## TASK INSTRUCTIONS:
Within the records, which lines hold the string "agent"? Report each one by copying it.

### DATA IN THIS EXERCISE

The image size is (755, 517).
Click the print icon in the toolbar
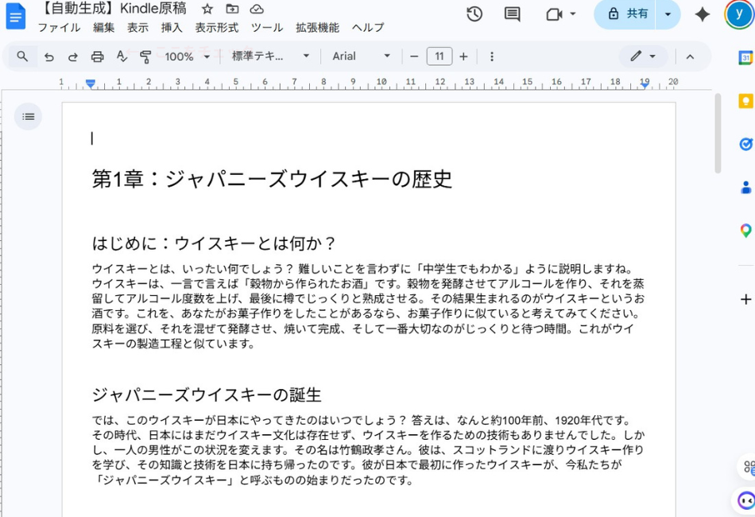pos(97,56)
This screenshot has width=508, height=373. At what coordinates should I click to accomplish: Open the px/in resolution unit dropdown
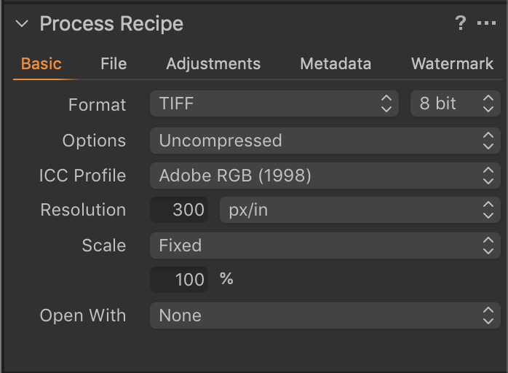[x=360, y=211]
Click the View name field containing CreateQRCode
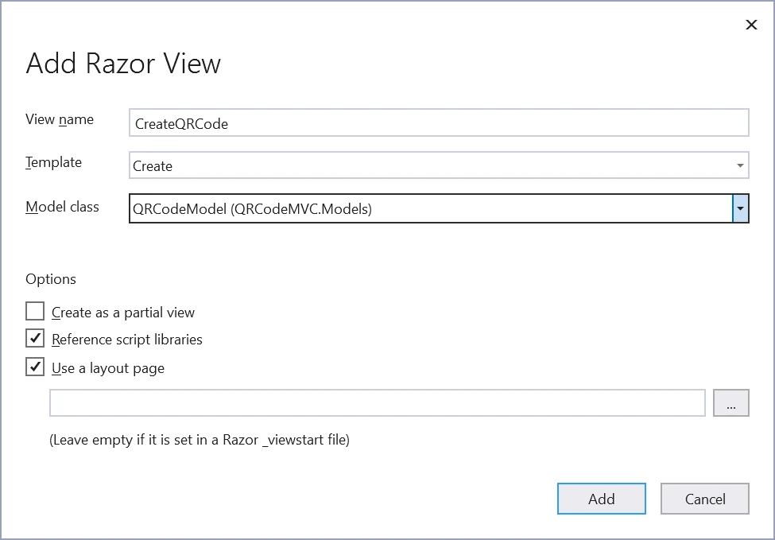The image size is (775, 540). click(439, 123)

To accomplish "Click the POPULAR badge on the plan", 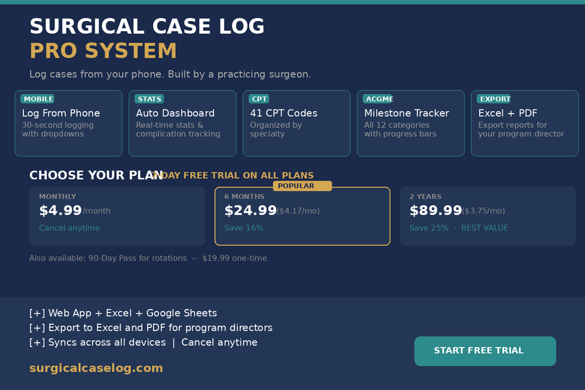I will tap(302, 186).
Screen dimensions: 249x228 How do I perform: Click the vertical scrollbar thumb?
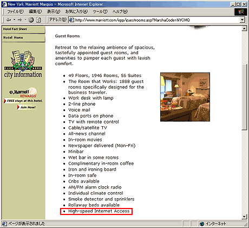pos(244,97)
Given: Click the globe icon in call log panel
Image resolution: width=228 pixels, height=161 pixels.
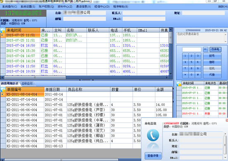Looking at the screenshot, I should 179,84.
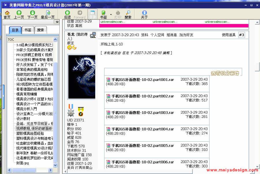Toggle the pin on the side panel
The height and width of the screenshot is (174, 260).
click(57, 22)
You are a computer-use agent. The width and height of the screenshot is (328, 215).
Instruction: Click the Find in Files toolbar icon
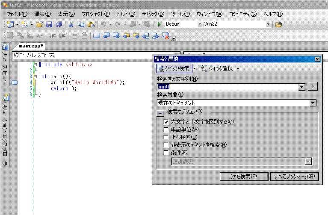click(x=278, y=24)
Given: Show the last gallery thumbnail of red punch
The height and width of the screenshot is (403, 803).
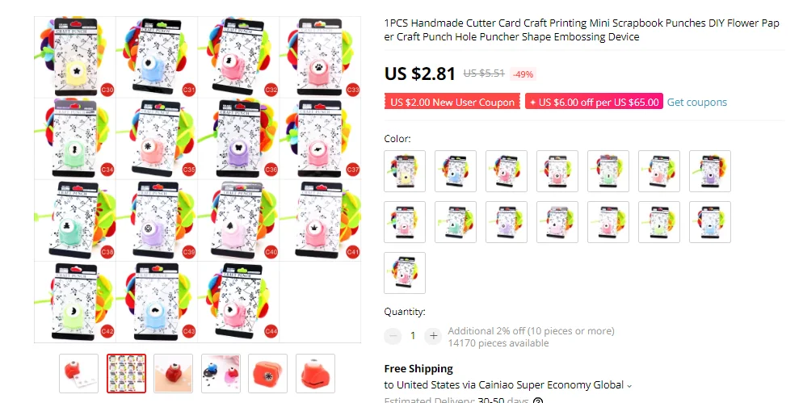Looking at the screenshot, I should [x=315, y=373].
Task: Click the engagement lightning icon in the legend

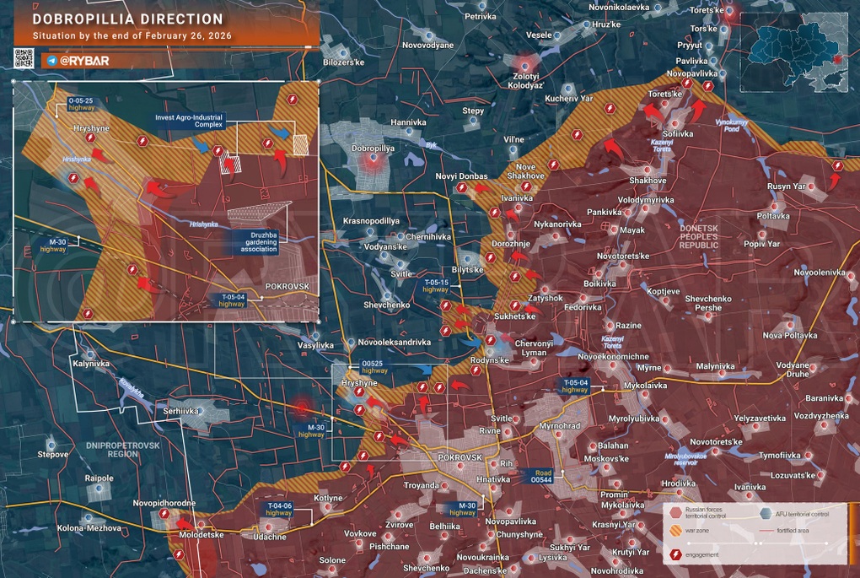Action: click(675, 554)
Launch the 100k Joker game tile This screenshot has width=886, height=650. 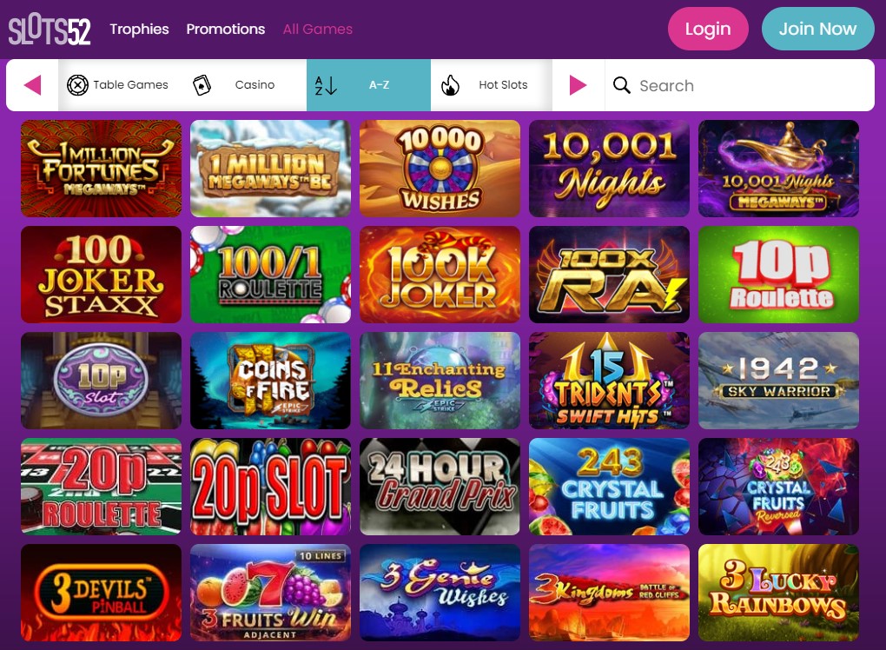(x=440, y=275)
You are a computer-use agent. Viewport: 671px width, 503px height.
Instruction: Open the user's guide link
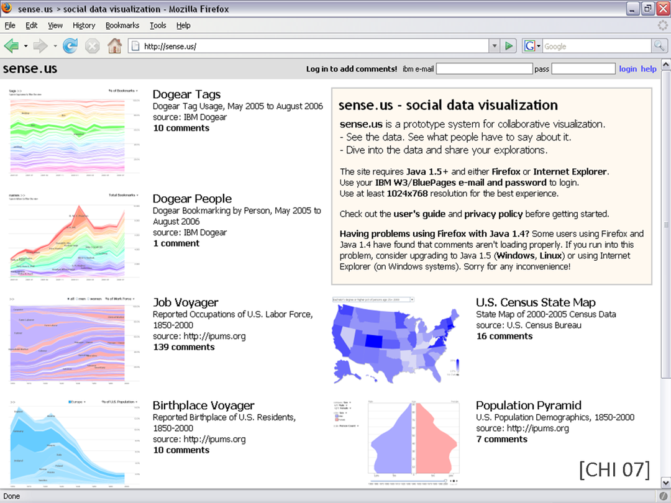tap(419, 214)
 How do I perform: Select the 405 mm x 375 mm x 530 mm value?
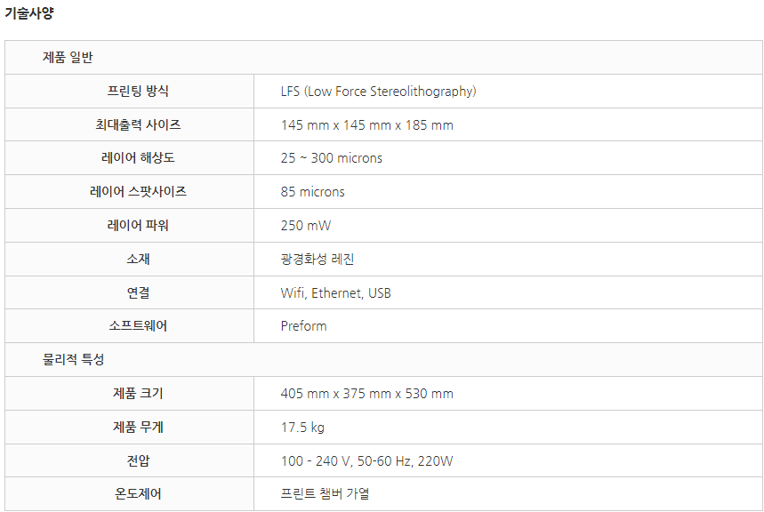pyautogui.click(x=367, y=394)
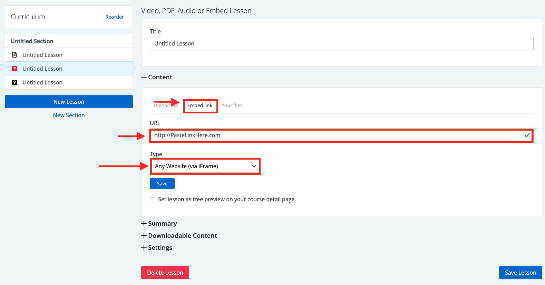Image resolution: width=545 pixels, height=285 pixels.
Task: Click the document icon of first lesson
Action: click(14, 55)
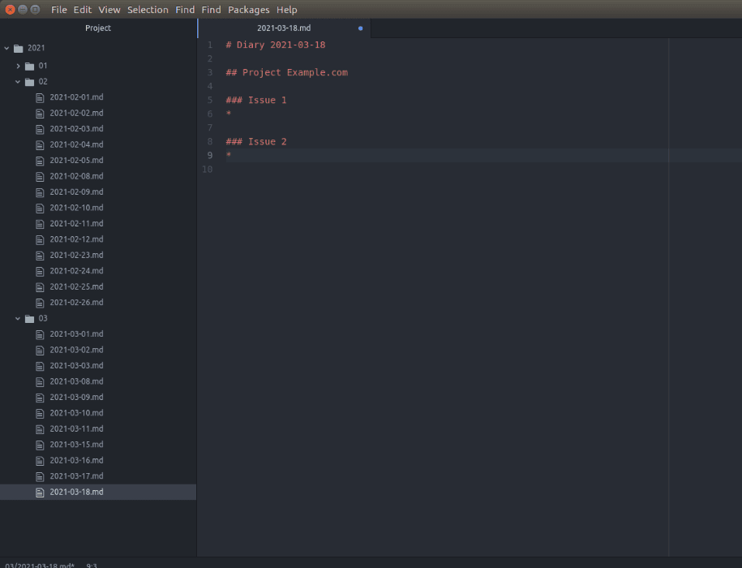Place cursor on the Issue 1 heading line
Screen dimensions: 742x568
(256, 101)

######

## ANSWER BOX:
You are a computer-use agent. The width and height of the screenshot is (328, 215).
You are a computer-use agent. Viewport: 671px width, 503px height.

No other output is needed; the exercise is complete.